Element and text location data:
━━━━━━━━
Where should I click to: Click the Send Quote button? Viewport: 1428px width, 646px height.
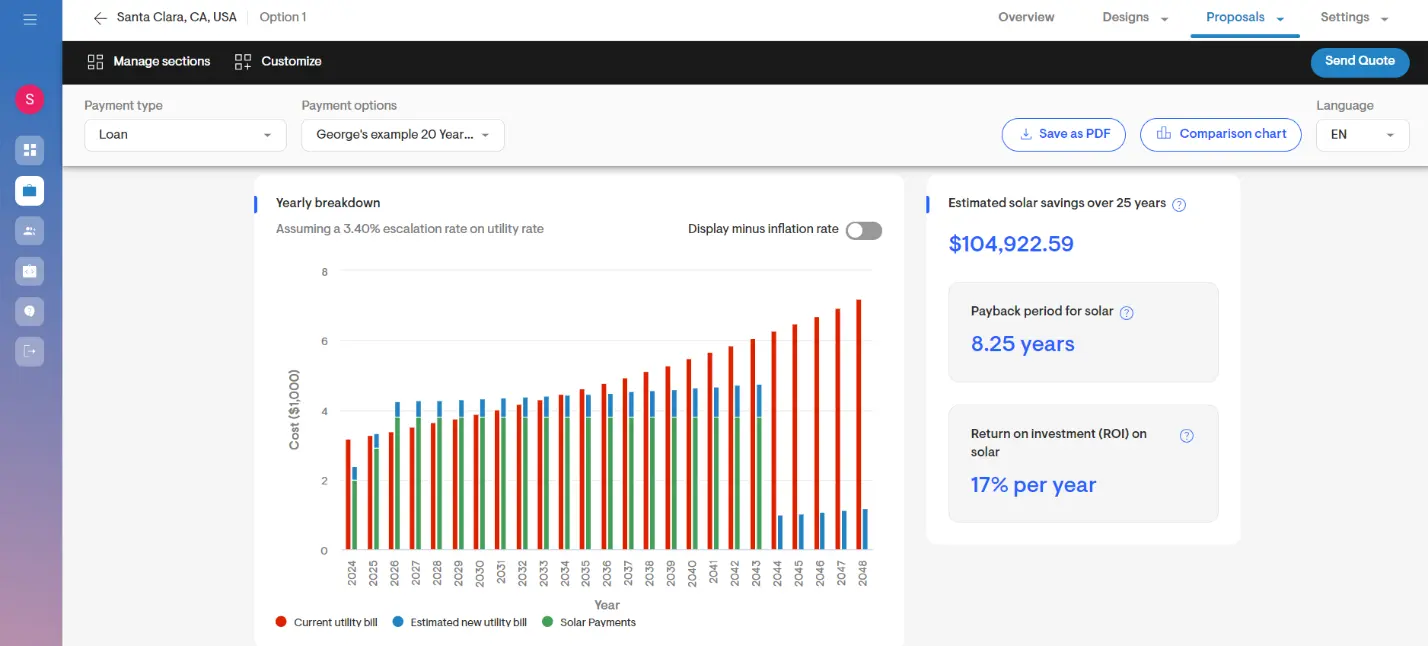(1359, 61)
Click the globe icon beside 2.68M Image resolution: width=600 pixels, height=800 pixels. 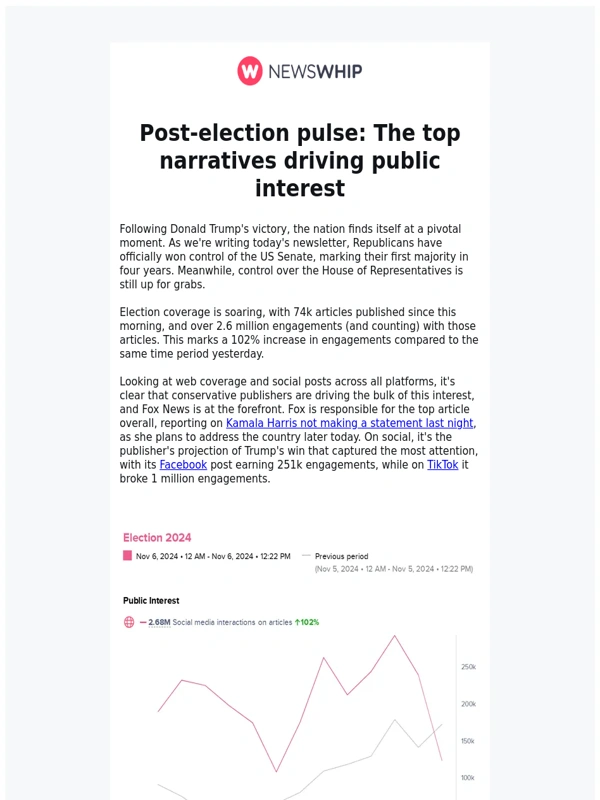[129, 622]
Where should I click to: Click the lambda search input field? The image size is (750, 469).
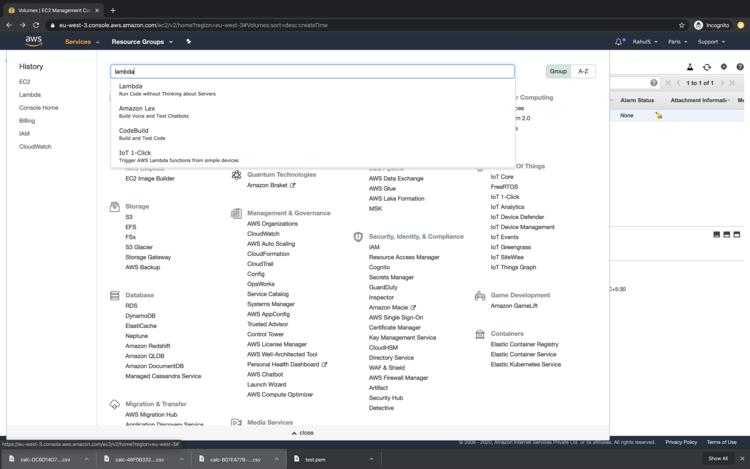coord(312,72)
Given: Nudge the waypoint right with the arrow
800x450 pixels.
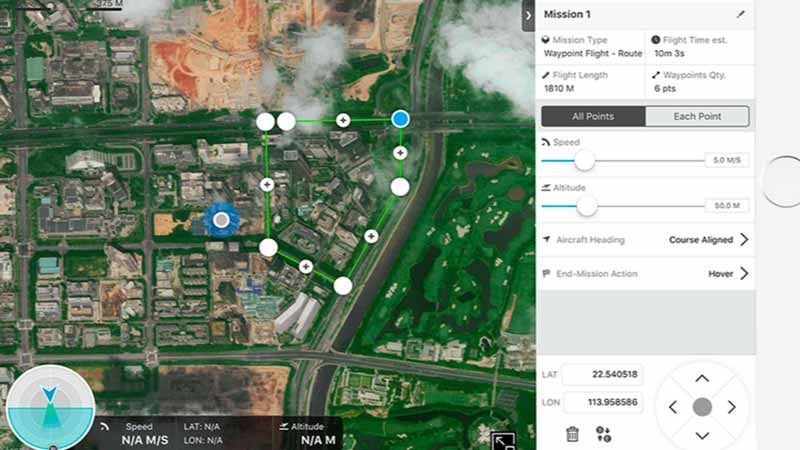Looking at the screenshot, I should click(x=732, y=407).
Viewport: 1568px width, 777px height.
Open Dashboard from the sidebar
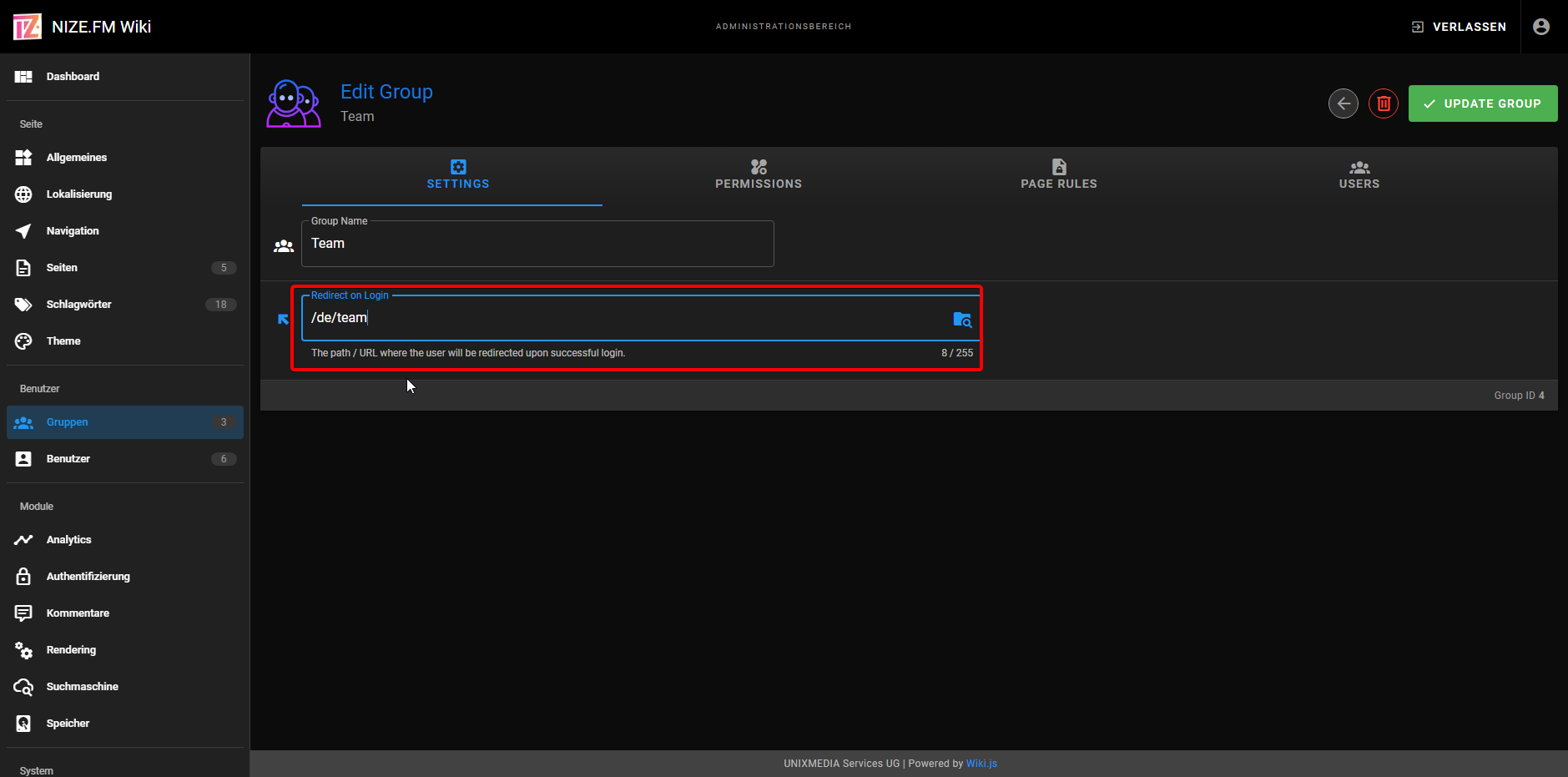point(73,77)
━━━━━━━━
• [What you will do] Duplicate the lines of the records from the line containing "Viewport: 1568px width, 777px height." through the end of the records, including both ends. Omit the pictures from your answer.

• [Written solution]
Viewport: 1568px width, 777px height.
Open Dashboard from the sidebar
point(73,77)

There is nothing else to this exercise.